GIVEN RECORDS:
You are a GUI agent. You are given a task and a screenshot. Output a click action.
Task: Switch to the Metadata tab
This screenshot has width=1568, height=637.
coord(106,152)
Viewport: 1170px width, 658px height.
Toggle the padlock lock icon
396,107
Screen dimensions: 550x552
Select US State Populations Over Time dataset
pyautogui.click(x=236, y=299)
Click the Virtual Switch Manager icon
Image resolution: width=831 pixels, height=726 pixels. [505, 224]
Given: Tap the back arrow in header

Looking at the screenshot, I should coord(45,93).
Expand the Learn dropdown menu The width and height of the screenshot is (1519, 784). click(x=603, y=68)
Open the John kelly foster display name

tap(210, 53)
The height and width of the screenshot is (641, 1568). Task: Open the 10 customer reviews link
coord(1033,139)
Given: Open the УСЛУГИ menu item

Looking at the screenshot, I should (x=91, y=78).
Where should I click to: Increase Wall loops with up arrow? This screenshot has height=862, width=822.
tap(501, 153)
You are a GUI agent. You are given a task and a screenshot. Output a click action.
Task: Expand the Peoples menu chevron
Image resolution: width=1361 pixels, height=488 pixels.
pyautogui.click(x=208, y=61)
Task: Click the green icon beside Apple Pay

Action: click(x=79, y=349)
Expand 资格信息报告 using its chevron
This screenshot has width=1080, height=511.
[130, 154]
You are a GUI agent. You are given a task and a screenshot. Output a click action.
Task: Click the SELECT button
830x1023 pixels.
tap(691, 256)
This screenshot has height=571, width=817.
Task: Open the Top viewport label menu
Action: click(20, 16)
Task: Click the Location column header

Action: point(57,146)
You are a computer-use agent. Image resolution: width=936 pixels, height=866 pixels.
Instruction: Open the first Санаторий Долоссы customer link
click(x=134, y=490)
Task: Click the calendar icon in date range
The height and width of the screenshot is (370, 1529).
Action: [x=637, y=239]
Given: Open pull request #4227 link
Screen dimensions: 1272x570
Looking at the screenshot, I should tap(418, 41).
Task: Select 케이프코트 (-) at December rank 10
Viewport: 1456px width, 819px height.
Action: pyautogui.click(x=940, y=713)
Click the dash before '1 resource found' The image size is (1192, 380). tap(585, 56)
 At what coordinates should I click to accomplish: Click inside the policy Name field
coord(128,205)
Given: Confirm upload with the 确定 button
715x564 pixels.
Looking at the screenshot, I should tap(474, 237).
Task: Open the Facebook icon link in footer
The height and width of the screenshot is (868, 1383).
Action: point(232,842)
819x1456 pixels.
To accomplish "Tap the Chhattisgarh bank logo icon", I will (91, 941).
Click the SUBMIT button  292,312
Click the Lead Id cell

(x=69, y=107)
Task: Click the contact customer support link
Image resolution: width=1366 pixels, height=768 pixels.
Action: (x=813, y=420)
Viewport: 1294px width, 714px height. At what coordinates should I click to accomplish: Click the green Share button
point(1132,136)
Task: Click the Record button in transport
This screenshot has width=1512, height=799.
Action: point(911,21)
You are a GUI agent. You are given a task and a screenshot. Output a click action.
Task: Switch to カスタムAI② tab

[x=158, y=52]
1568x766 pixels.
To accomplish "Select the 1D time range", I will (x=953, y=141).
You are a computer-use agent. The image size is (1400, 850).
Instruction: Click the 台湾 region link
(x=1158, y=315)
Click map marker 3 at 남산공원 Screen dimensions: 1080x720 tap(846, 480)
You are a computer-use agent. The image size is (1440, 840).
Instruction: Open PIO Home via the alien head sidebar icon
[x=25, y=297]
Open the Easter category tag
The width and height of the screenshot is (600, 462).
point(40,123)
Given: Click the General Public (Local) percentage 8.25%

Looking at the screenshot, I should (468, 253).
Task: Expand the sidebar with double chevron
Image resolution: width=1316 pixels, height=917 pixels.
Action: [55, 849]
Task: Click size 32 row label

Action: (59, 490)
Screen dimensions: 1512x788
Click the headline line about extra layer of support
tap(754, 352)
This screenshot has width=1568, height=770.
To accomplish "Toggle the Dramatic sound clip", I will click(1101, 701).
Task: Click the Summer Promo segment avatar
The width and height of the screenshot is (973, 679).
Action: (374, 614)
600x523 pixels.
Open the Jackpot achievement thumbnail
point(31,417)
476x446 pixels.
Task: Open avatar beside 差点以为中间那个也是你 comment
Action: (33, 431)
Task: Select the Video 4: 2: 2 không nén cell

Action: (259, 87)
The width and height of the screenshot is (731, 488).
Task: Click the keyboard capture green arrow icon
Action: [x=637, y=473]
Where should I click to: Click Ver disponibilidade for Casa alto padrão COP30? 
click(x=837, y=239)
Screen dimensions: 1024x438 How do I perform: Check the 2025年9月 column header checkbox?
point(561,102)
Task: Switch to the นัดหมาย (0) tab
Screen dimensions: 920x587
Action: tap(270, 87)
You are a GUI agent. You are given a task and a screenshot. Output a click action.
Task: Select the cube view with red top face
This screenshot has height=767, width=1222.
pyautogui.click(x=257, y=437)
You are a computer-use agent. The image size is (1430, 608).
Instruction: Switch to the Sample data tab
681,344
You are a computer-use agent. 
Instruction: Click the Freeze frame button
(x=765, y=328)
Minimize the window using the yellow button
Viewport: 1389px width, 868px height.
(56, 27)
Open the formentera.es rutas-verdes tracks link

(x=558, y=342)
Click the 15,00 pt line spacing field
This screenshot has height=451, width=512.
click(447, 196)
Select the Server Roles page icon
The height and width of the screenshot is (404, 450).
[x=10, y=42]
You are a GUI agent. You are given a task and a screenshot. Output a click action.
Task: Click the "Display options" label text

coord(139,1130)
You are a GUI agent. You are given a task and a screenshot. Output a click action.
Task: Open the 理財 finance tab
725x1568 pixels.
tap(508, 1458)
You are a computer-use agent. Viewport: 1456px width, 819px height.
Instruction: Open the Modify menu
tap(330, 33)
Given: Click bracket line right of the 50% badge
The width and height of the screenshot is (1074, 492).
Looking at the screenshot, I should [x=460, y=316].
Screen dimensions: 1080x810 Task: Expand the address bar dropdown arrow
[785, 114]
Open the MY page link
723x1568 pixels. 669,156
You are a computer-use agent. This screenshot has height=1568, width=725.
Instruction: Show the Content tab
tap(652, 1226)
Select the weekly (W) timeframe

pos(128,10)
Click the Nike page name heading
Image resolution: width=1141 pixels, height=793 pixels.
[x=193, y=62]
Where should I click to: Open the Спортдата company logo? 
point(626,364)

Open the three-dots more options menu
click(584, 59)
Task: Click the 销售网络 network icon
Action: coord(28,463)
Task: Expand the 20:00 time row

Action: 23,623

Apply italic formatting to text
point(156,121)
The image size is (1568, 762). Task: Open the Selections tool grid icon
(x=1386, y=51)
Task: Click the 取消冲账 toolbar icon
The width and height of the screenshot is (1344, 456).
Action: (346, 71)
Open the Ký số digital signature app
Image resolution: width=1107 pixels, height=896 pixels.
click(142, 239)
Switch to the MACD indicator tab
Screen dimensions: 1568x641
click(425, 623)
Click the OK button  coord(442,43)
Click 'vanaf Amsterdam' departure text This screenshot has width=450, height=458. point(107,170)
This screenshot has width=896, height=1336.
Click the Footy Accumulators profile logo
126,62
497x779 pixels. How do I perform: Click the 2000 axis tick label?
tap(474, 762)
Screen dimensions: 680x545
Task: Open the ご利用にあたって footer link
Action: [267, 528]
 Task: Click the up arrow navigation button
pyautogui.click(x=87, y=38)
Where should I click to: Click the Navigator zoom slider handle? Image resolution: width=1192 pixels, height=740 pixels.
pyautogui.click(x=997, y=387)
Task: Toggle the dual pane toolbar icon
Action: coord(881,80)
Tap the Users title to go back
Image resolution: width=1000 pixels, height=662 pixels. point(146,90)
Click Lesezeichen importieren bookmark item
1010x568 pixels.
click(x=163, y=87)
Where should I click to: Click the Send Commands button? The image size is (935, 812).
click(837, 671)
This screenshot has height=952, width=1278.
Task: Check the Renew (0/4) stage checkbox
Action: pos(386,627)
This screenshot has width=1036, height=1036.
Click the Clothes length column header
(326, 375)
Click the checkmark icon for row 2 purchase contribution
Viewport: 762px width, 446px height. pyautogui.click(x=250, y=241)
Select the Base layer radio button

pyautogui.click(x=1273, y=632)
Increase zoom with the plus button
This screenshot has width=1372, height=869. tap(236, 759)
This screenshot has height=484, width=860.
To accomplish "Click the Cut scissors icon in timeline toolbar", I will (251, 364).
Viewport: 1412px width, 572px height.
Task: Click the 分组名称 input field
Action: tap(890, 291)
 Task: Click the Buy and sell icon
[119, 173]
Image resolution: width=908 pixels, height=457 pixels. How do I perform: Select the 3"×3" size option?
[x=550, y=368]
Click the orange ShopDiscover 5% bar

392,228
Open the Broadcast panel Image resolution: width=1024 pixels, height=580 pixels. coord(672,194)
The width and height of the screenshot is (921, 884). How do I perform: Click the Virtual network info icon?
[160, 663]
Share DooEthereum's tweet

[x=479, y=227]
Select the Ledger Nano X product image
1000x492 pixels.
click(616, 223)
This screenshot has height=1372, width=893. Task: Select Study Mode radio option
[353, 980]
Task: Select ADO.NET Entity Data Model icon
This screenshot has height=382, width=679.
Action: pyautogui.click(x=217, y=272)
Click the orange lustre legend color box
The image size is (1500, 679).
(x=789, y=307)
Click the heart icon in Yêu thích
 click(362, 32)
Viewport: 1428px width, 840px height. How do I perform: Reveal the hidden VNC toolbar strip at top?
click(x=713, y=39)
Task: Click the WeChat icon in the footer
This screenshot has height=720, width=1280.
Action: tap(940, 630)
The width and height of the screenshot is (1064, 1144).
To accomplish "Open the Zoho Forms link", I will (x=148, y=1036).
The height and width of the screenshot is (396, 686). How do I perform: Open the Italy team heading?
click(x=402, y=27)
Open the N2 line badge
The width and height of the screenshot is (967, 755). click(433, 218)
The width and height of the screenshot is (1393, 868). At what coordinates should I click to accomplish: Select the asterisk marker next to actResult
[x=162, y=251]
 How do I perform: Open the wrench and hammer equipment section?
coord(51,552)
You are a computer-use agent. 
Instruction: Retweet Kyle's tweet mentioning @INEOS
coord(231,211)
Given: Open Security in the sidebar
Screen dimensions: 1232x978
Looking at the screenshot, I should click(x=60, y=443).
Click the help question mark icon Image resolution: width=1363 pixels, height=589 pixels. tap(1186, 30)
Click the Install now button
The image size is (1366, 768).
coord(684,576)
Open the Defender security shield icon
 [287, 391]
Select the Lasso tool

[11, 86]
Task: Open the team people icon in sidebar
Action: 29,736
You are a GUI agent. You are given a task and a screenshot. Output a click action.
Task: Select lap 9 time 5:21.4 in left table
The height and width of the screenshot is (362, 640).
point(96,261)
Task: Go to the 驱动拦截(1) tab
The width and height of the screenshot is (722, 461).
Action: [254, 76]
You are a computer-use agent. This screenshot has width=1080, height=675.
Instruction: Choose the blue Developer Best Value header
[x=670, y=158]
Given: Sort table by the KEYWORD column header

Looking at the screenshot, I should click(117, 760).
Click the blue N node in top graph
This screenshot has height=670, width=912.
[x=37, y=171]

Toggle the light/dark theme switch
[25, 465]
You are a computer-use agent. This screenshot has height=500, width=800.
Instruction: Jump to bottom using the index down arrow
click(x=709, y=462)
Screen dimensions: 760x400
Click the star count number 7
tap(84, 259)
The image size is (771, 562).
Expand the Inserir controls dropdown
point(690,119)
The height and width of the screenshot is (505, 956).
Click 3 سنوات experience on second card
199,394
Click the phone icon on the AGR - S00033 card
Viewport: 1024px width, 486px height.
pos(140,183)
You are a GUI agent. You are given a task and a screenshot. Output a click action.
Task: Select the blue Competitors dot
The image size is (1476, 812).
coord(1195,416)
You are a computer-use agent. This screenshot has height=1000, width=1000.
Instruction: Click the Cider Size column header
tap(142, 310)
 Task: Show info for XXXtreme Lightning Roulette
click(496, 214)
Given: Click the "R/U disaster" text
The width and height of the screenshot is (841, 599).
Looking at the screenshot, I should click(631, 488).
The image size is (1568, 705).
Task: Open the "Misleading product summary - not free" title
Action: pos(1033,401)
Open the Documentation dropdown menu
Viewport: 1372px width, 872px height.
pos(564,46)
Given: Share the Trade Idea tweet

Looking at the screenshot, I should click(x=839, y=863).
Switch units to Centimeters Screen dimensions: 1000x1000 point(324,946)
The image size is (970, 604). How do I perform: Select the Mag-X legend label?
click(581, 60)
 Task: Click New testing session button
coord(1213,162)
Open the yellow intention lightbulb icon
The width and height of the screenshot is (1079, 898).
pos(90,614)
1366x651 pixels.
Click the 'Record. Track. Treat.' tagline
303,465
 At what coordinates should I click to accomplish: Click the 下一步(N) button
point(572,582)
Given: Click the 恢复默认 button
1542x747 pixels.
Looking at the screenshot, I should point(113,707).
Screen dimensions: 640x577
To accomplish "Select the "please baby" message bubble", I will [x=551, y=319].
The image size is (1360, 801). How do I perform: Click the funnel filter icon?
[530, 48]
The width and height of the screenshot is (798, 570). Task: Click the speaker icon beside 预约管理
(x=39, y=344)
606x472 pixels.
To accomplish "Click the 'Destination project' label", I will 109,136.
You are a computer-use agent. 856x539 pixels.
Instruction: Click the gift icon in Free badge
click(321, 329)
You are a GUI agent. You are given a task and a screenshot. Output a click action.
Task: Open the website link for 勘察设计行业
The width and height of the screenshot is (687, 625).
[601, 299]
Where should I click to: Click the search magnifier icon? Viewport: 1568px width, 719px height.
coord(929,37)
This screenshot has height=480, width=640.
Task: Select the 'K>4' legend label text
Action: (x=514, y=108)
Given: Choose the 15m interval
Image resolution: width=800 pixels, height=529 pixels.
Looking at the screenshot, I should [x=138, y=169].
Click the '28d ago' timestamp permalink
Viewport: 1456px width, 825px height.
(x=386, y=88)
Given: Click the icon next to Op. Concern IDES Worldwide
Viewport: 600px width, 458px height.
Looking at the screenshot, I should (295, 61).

REQUIREMENT:
Only the lines from the one with "606x472 pixels." through the last line of the records belong in the answer, each copied exactly.

OUTPUT OF THE EXERCISE:
606x472 pixels.
To accomplish "Click the 'Destination project' label", I will 109,136.
You are a computer-use agent. 856x539 pixels.
Instruction: Click the gift icon in Free badge
click(321, 329)
You are a GUI agent. You are given a task and a screenshot. Output a click action.
Task: Open the website link for 勘察设计行业
The width and height of the screenshot is (687, 625).
[601, 299]
Where should I click to: Click the search magnifier icon? Viewport: 1568px width, 719px height.
coord(929,37)
This screenshot has height=480, width=640.
Task: Select the 'K>4' legend label text
Action: (x=514, y=108)
Given: Choose the 15m interval
Image resolution: width=800 pixels, height=529 pixels.
Looking at the screenshot, I should [x=138, y=169].
Click the '28d ago' timestamp permalink
Viewport: 1456px width, 825px height.
(x=386, y=88)
Given: Click the icon next to Op. Concern IDES Worldwide
Viewport: 600px width, 458px height.
Looking at the screenshot, I should (295, 61).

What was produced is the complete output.